More Threading issue

The server I am working on has 2 socket with 44 physical cores configured to run with hyper-threading. My general experience with hyper-threading is: It does not hurt the through put, and some times the feature does improve the performance. So I am running with what ITK should default to as 88 threads.

On the master branch, I noticed that the test SliceImageFilterTests.PhysicalPoint1 was running particularly slow.

The test takes 270 seconds when ctest -V -R SliceImageFilterTests.PhysicalPoint1, but taking just 6.4 seconds when ITK_GLOBAL_DEFAULT_NUMBER_OF_THREADS=88 ctest -V -R SliceImageFilterTests.PhysicalPoint1 is run.

Similarly, when running the whole test suit it took 305 seconds with running just ctest -j 80, while just 142 seconds with ITK_GLOBAL_DEFAULT_NUMBER_OF_THREADS=88 ctest -j 80. It’s my expectation that these should both be running filters with a 88 threads by default.

Something funny is happening…
@dzenanz

I don’t know why 88 wouldn’t be the default number of threads. On my computer, ctest -C RelWithDebInfo -V -R SliceImageFilterTests.PhysicalPoint1 runs in about 2.5 seconds. And it is being run with 4 threads, as expected.

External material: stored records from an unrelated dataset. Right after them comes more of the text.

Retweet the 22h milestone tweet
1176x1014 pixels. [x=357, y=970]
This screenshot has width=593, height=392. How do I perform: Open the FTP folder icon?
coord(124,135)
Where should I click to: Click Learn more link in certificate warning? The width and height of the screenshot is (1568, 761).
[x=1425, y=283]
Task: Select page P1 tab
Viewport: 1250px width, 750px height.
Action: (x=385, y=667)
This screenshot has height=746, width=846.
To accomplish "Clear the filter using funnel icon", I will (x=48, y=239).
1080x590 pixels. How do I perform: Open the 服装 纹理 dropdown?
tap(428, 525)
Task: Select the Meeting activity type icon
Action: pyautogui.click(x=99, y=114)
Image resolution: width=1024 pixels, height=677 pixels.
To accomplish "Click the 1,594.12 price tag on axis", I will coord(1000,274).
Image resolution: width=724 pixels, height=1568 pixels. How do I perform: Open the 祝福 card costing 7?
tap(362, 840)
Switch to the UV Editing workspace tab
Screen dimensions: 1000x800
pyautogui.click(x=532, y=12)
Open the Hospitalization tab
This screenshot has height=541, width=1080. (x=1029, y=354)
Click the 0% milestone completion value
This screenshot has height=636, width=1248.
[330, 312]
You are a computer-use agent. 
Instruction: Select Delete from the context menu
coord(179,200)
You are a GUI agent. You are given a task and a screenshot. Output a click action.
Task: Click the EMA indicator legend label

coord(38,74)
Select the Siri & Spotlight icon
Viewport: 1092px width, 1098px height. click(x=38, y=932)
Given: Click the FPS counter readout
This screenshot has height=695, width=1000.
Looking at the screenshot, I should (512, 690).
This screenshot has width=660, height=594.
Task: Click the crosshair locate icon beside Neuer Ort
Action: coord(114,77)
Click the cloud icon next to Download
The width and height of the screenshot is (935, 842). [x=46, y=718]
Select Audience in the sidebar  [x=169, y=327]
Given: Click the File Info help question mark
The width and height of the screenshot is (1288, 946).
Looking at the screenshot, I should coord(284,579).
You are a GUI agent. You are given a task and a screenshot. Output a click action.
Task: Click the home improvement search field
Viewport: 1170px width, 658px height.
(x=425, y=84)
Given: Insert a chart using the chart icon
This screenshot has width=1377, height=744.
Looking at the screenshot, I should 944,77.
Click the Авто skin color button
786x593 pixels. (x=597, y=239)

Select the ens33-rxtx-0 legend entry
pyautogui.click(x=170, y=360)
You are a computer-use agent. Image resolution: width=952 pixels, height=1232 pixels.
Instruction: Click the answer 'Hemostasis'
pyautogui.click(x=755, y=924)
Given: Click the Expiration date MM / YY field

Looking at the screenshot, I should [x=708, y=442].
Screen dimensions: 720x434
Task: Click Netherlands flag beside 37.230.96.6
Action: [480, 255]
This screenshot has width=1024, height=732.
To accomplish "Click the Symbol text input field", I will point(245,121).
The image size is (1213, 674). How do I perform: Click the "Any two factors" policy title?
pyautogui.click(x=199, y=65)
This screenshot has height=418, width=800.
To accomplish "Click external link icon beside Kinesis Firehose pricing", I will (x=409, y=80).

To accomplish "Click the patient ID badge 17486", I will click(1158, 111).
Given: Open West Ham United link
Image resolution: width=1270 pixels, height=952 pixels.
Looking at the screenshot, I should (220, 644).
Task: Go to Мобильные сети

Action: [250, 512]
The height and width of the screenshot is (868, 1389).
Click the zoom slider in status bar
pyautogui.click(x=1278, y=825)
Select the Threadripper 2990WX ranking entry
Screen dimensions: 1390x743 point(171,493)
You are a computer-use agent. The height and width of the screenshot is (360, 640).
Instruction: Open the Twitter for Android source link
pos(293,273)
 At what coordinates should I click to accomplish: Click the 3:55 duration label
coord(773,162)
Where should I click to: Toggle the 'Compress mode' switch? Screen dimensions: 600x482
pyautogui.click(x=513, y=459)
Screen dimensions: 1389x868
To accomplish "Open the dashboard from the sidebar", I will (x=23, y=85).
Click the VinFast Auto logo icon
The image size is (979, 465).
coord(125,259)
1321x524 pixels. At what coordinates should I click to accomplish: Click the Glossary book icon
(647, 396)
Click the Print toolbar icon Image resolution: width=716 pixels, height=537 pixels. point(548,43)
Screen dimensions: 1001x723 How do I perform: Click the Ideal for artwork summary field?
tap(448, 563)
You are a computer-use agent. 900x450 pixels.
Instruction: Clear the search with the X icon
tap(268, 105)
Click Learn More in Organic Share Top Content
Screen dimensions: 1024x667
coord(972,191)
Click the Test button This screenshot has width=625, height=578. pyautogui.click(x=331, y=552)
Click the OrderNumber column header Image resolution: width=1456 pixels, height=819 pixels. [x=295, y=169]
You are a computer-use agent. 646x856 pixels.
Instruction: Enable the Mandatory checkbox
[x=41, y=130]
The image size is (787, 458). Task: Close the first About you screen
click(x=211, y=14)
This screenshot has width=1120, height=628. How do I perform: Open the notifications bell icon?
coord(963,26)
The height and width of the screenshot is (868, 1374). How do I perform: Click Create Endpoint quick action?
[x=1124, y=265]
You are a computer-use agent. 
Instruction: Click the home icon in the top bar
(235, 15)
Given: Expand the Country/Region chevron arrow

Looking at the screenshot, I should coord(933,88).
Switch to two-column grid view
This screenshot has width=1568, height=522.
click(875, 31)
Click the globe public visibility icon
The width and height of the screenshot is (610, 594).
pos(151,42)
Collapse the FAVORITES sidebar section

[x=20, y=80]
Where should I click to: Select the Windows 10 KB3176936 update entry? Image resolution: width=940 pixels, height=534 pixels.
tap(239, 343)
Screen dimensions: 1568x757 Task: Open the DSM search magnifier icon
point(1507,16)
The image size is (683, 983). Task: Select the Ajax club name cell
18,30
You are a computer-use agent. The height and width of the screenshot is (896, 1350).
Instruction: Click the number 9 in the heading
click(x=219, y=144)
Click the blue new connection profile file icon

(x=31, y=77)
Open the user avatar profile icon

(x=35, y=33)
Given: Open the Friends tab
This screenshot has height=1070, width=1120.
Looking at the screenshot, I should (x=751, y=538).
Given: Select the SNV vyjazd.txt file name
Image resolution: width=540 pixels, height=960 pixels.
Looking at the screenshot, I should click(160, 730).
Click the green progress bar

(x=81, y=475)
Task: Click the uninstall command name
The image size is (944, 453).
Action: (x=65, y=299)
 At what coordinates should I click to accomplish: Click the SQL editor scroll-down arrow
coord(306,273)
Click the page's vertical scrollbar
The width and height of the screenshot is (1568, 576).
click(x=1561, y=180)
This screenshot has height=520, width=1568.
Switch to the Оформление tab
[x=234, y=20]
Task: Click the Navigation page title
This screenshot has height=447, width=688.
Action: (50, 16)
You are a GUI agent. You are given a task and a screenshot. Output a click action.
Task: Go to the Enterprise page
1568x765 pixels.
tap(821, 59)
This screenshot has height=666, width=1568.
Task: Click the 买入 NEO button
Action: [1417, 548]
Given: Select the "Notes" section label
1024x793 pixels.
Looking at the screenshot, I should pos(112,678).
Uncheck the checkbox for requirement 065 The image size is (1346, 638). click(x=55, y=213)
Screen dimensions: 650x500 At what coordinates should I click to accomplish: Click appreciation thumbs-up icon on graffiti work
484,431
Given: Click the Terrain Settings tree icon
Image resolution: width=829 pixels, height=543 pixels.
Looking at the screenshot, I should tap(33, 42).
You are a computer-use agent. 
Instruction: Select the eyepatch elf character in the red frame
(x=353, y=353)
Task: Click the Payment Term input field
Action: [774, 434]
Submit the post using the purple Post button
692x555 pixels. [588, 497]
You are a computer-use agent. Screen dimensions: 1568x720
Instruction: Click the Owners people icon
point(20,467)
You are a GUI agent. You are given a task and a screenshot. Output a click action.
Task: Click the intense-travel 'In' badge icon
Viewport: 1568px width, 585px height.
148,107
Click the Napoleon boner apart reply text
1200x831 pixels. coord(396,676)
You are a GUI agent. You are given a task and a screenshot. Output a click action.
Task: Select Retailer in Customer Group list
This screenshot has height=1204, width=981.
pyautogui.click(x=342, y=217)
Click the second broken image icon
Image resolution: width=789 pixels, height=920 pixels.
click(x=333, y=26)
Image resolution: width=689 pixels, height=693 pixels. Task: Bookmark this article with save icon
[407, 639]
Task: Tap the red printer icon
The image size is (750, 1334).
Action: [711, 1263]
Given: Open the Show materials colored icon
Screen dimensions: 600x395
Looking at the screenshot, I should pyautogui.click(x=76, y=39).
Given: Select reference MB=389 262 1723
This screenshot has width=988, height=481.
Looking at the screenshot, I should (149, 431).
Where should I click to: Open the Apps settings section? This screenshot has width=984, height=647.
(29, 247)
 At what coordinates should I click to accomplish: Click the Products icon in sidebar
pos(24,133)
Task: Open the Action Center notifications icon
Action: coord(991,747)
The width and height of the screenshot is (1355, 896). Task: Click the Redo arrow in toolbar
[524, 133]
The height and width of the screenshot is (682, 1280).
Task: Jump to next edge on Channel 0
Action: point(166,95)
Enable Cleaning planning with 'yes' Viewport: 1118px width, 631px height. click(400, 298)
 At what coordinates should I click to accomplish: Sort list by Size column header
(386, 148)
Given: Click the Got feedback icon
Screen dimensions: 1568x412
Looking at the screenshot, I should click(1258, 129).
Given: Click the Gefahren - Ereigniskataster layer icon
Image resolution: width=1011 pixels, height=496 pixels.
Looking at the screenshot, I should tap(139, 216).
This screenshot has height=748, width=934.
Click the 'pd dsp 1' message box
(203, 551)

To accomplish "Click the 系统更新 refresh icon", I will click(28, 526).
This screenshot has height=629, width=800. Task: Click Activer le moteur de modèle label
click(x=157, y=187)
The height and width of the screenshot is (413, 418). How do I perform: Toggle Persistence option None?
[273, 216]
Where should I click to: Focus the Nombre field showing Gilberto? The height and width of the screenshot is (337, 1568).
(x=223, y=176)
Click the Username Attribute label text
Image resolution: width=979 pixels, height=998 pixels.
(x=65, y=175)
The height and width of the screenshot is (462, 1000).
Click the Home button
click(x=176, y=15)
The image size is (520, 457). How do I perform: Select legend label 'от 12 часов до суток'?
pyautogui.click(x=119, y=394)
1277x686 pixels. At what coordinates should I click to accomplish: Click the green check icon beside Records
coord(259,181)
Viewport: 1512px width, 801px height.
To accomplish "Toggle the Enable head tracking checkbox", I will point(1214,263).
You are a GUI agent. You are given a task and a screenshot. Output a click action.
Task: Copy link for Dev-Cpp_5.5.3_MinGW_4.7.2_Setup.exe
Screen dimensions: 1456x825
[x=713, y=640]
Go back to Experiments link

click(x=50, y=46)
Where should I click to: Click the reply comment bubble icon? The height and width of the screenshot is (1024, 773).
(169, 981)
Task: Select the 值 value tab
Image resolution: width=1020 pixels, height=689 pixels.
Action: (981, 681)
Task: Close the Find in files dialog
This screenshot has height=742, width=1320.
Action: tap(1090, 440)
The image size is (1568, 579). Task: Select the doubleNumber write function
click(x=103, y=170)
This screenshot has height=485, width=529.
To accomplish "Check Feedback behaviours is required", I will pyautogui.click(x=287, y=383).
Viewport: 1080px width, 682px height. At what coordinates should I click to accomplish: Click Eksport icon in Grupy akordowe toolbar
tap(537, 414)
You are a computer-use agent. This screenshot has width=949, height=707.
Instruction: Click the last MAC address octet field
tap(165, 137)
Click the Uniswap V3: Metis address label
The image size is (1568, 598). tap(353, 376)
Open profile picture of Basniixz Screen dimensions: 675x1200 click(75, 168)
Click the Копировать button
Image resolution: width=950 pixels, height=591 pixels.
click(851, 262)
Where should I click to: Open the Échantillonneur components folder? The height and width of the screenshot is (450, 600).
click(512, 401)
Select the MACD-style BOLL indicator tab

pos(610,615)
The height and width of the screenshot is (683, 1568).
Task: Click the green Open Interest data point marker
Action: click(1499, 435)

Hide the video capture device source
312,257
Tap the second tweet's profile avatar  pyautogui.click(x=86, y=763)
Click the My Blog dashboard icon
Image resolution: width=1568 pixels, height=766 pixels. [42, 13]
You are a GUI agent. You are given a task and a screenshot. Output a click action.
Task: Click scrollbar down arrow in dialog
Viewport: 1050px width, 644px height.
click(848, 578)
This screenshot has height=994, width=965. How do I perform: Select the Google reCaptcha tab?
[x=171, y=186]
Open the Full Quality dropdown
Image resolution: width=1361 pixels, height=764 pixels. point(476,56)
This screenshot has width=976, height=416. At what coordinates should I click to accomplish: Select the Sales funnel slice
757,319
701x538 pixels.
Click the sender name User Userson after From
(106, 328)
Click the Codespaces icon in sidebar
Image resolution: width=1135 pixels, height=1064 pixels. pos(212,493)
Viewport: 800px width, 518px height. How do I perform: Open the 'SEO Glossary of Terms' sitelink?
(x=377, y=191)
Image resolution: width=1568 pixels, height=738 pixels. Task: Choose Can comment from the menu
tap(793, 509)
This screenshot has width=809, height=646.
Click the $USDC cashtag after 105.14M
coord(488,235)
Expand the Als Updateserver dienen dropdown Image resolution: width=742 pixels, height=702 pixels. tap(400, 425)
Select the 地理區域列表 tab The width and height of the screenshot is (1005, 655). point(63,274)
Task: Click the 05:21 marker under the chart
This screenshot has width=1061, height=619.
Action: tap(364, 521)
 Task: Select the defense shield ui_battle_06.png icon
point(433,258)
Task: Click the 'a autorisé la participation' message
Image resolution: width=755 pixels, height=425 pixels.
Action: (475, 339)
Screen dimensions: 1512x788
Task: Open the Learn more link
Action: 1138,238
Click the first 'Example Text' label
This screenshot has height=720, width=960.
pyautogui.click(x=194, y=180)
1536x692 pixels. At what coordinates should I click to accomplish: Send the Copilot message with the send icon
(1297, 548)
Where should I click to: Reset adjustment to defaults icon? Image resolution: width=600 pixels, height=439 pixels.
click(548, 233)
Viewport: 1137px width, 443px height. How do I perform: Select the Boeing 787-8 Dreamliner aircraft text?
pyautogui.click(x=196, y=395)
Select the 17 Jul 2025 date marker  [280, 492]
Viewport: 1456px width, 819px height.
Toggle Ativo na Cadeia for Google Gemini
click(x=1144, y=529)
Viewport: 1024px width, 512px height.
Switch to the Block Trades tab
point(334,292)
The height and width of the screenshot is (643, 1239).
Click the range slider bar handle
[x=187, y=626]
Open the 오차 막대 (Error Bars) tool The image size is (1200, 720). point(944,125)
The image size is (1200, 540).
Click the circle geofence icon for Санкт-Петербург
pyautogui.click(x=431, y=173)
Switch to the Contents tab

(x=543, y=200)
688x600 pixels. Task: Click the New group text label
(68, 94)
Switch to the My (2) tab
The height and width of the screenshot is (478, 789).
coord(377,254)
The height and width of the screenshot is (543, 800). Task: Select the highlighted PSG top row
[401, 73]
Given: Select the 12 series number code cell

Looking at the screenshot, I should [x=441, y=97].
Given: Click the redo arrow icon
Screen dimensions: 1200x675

Can you trace ThreadPool::GetGlobalDefaultNumberOfThreads() in \Modules\Core\Common\src\itkThreadPool.cxx? The threadCount variable should be 88. If it is not, please explain what is causing that behavior.

So looking at the code closer it looks like the TheadPool is always created:

and the thread pool always create all the thread in the constructor:

This seems potentially problematic to me…

Should I make it create threads the first time AddWork is invoked? Or create “up to N” threads as needed in AddWork (N=GlobalDefaultNumberOfThreads)?

For the default case when the thread pool is not being used it should not be created.

Consider wrapping the MultiTheader’s usage of the m_ThreadPool with a getter method. Then the thread pool does not have to be constructed in the MultiThread’s constructor, it can be constructor in the getter if and when it’s needed.

I hacked not constructing the ThreadPool, and it did not solve my reported problem.

Here is a patch which addresses the specific issue I encountered:
http://review.source.kitware.com/#/c/22813/

The motivations for the modification to the GlobalDefaultNumberOfThreads is not clear to me. Specifically, I don’t know when the one method was moved to the TheadPool from the multi-threader.

I moved it during the big thread pool rewrite. The move was done to avoid circular dependency. Without moving that method to thread pool, ThreadPool would also depend on MultiThreader.

Yes. The separation between the two classes is not very clean right now.